Poll: Koizumi should end visits to shrine
TOKYO - Nearly half of Japanese voters believe Prime Minister Junichiro Koizumi is mishandling relations with China and want him to end visits to a war shrine that infuriate Beijing and other Asian countries, a survey says.
Forty-eight percent of respondents to a poll by the Asahi Shimbun newspaper said they disapproved of Koizumi's stance toward China against 35 percent who backed him, with the rest not giving a clear opinion.
Relations with China have steadily deteriorated in recent months.
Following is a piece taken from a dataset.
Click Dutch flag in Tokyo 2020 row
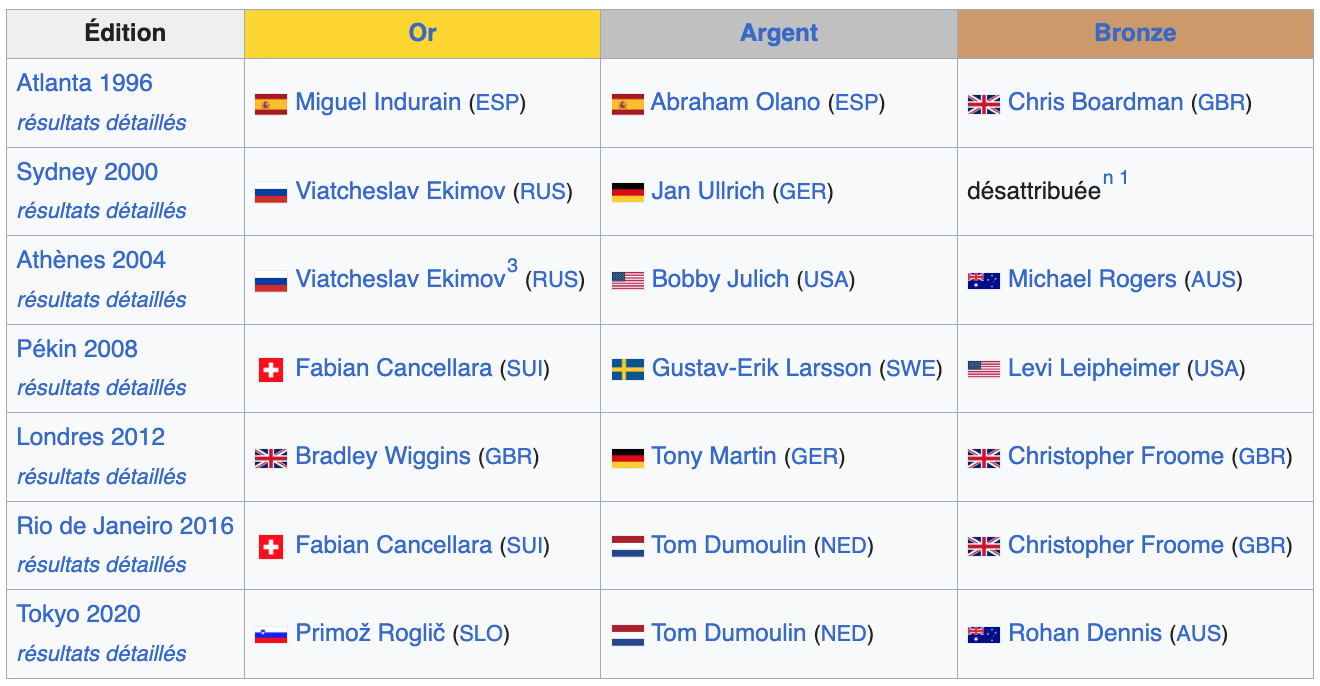Viewport: 1320px width, 686px height. coord(627,634)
Chinese Vice Premier Wu Yi last week abruptly cancelled a meeting with Koizumi to protest the Japanese leader's defense of his annual pilgrimage to the Yasukuni shrine.
The Shinto sanctuary in central Tokyo honors 2.5 million Japanese war dead, including 14 top war criminals from World War II.
Forty-nine percent of voters said Koizumi should stop visiting the shrine as opposed to 39 percent who supported his visits, according to the Asahi poll which received responses from 1,876 voters over the weekend.
The survey also found the Japanese were critical of China. It said 51 percent considered the Chinese position on Yasukuni "incomprehensible" while 37 percent identified with Beijing's stand.
However, criticism of Koizumi's China policy did not mean overall opposition of his performance. The Asahi poll put his government's approval rating at 45 percent, up from 40 percent in March.
A poll by the Yomiuri Shimbun published May 17 put support for the cabinet above 50 percent for the first time in six months, with voters saying Koizumi, the longest serving Japanese premier in two decades, offered stability.